Segment Open
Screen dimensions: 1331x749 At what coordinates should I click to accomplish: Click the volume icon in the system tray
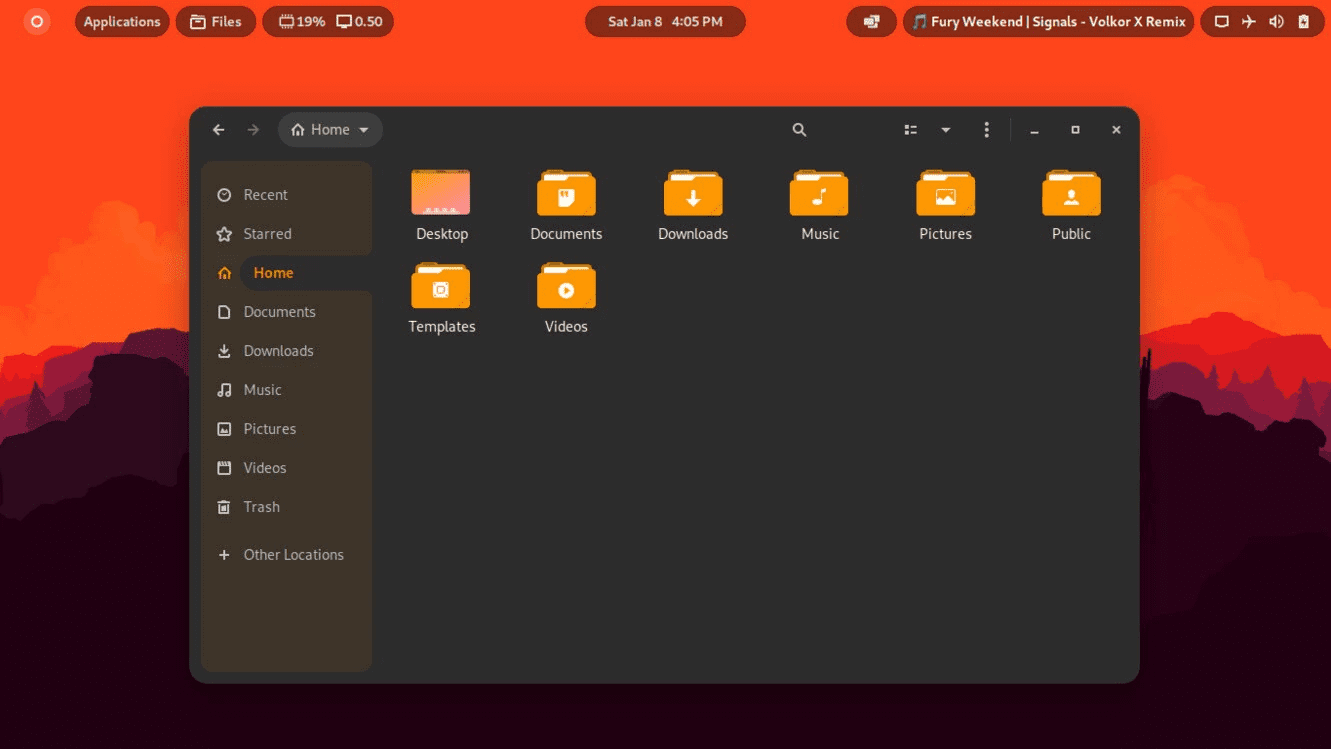tap(1276, 21)
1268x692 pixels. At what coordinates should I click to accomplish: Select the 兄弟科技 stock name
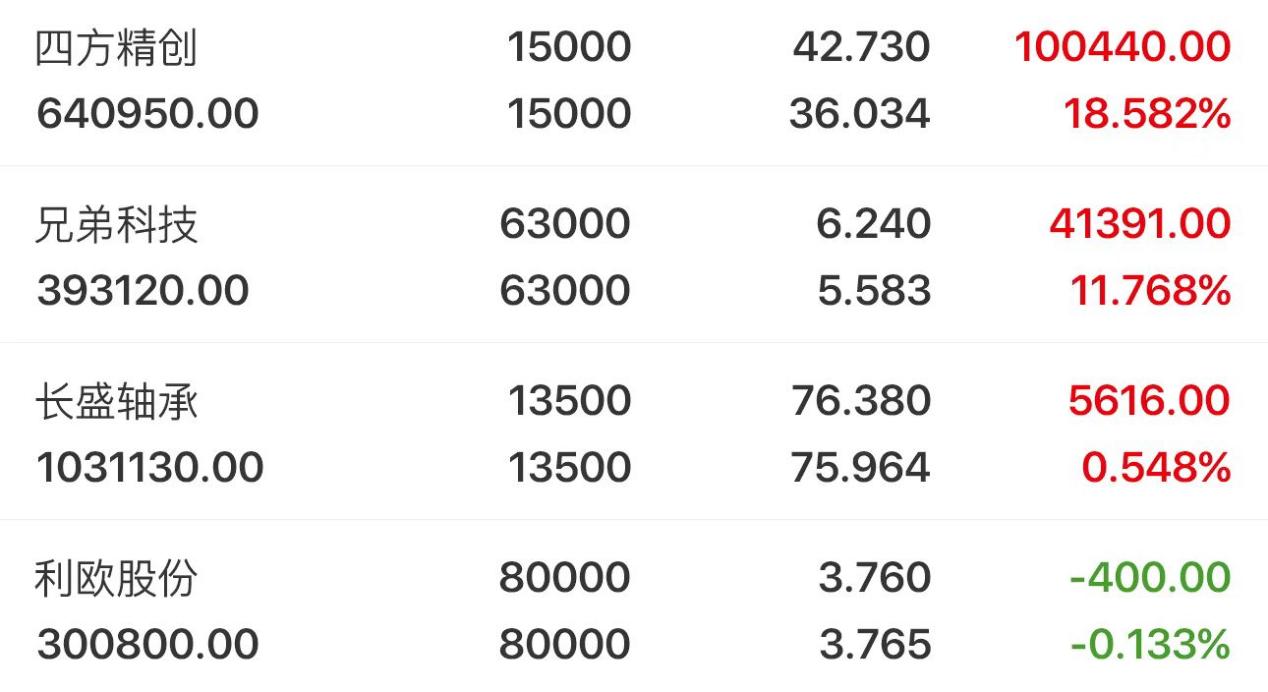tap(117, 225)
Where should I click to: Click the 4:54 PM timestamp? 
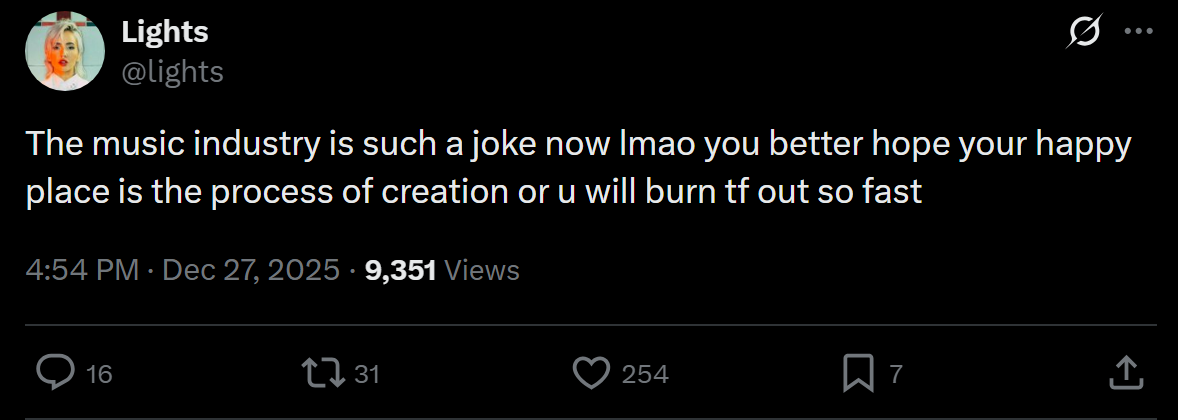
Segment Closed
**YOUR GOAL**
Please transcribe all of the records above exactly, leaving out any pictures.

**WRITTEN RESPONSE**
Screen dimensions: 1331x749 At what coordinates should I click to accomplish: Click the volume icon in the system tray
tap(1276, 21)
1268x692 pixels. At what coordinates should I click to accomplish: Select the 兄弟科技 stock name
tap(117, 225)
Where should I click to: Click the 4:54 PM timestamp? 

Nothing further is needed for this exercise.